*** Opening Selected text ***

The positive predictive value of 6.3% (3/48) for KCNQ4 mutations in the families predicted to have DFNA2 ADSNHL was relatively low. The specificity of AudioGene DFNA2 predictions was therefore low (39.2%), leading to a high false-positive rate (60.8%). These values are consistent with the fact that high-frequency ADSNHL is a heterogenous disorder and that at specific ages audioprofiles induced by mutations in different genes can be difficult to distinguish. Similarity between audioprofiles is also compounded by the variable progression of hearing loss observed within and between most high-frequency ADSNHL families. One way to potentially improve the positive predictive value for high-frequency ADSNHL families would be to analyze audiometric data from individuals only at specific ages when subtle differences in audioprofile are most discernible. The negative predictive value for the cohort of families we analyzed was 100% (29/29), showing that if a family was not predicted to have a DFNA2 profile by AudioGene then a KCNQ4 mutation was not identified. This high sensitivity (100%) and negligible false-positive rate (0%) means that AudioGene is an effective tool for excluding high-frequency ADSNHL families from KCNQ4 screening.

*** Closing Selected text ***
*** Opening Data records ***

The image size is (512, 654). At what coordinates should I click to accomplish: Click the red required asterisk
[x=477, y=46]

*** Closing Data records ***
*** Opening Data records ***

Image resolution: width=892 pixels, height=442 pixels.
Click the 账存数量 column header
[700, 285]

*** Closing Data records ***
*** Opening Data records ***

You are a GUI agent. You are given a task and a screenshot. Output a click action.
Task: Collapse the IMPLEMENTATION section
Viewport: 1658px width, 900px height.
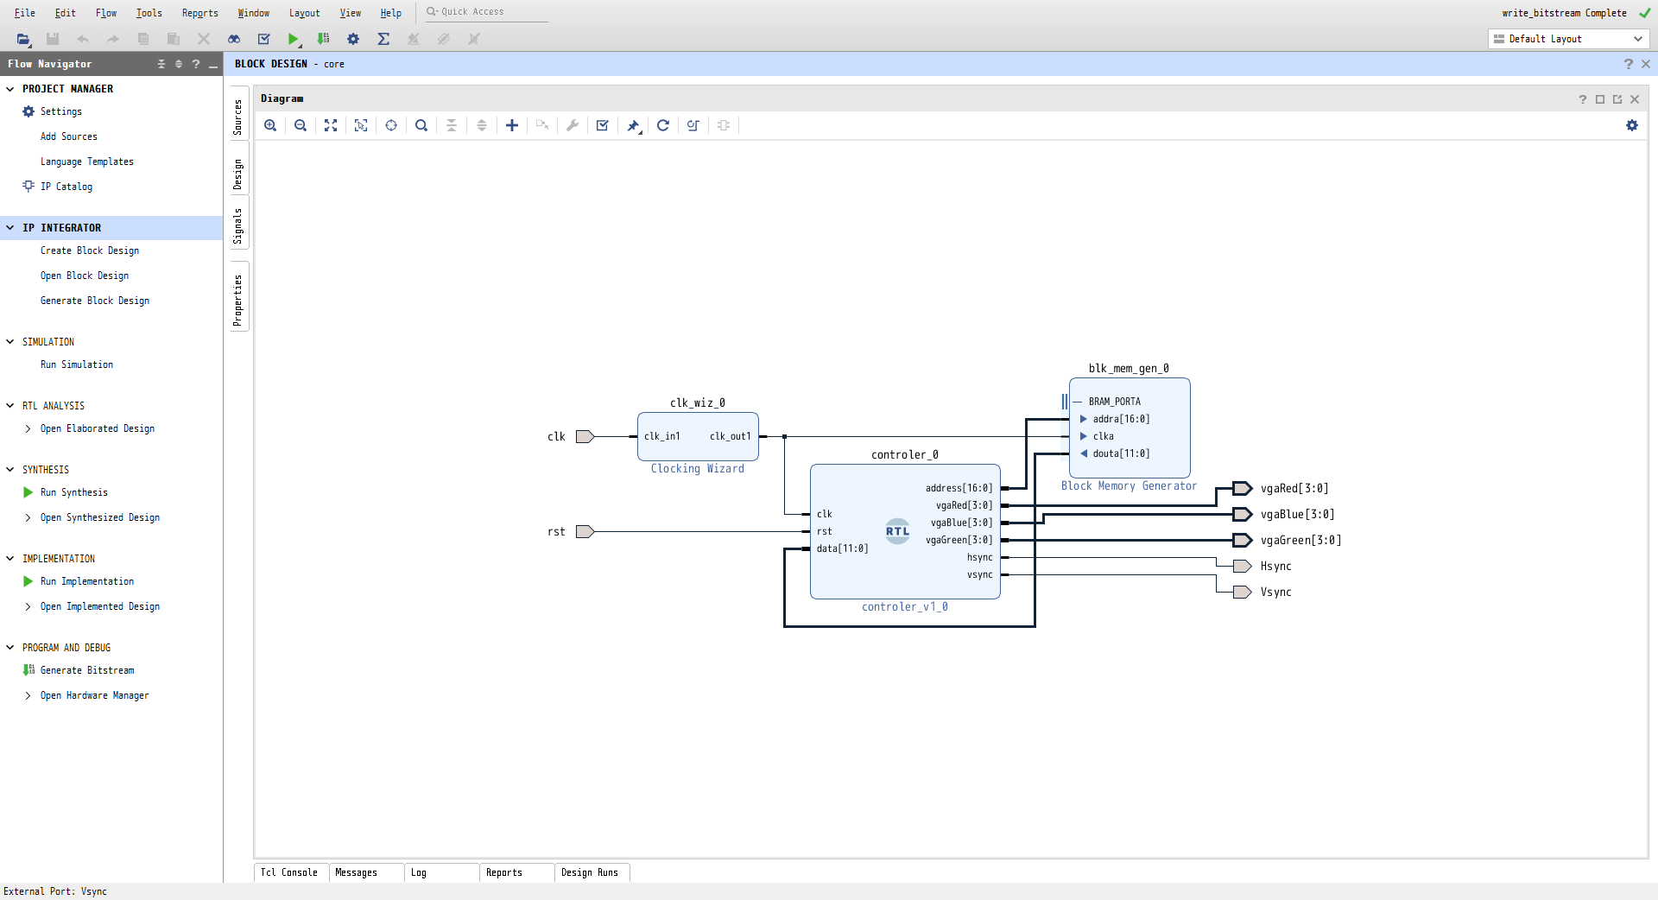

*** Closing Data records ***

Required action 1 →
In the AudioGene passage, what was the positive predictive value for KCNQ4 mutations in families predicted to have DFNA2 ADSNHL?
Required action 2 →
Pick up the AudioGene passage after its final sentence and carry it forward.
The rows have no connection to the AudioGene passage.

Exercise answer 1 →
It was 6.3% (3/48).

Exercise answer 2 →
There are several alternatives to the development of a system like AudioGene, but they have important limitations. For example, one option is to use either a mutation detection chip or a resequencing chip to screen all possible ADSNHL genes. We have piloted a mutation detection chip for Usher syndrome (APSER), but its sensitivity is only 0.70 and it does not obviate the need for confirmatory sequencing. For this reason, we have discontinued use of the ASPER chip for Usher syndrome patients in favor of a direct sequencing strategy. Resequencing chips would be a better option; however, there are also limitations with this approach. First, ADSNHL genes have been identified for less than half of the mapped loci making any chip incomplete,2 and second, many mutations are deletions and insertions. The detection of these mutations is more difficult and requires substantially more control hybridization experiments to determine baseline fluctuations in the hybridization specificities, thereby reducing chip sensitivity.28 Another option is to rank order candidate genes for mutation screening in small families segregating ADSNHL using the “naked-eye” to recognize audiometric similarities and dissimilarities. However, subtleties will be missed, data manipulation is limited and tedious, and as more ADSNHL genes are cloned, the problem of rank ordering becomes increasingly difficult. In contrast, with an algorithm-like AudioGene, greater amounts of data enhance performance.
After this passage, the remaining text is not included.